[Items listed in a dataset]
▼
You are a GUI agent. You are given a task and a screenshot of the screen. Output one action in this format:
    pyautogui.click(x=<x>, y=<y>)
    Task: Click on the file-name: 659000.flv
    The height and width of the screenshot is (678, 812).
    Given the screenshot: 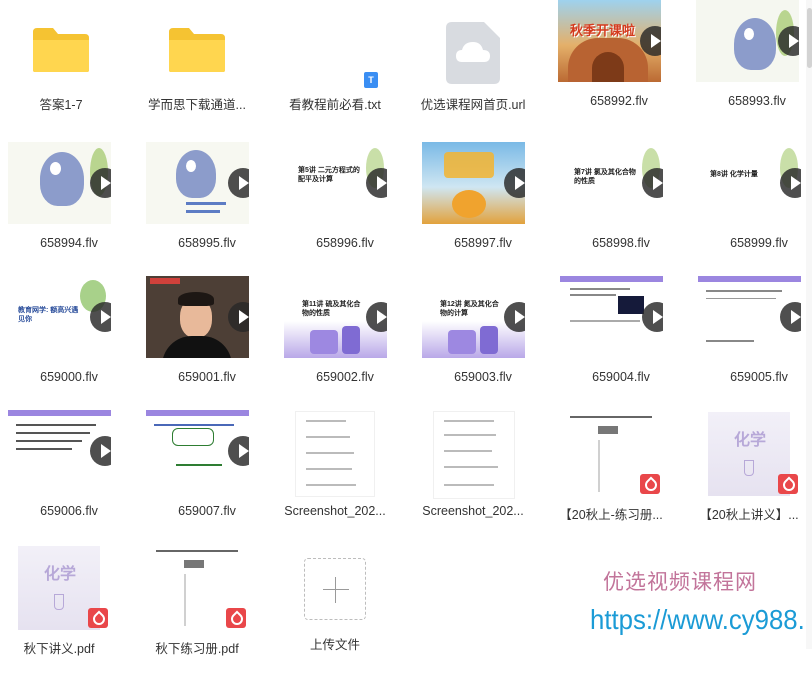 What is the action you would take?
    pyautogui.click(x=69, y=377)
▲
- [Exercise] Starting at the first line of the records, copy each line unchanged. Stop after the line that has "The height and".

- [Answer to this exercise]
You are a GUI agent. You are given a task and a screenshot of the screen. Output one action in this format:
    pyautogui.click(x=<x>, y=<y>)
    Task: Click on the file-name: 659000.flv
    The height and width of the screenshot is (678, 812).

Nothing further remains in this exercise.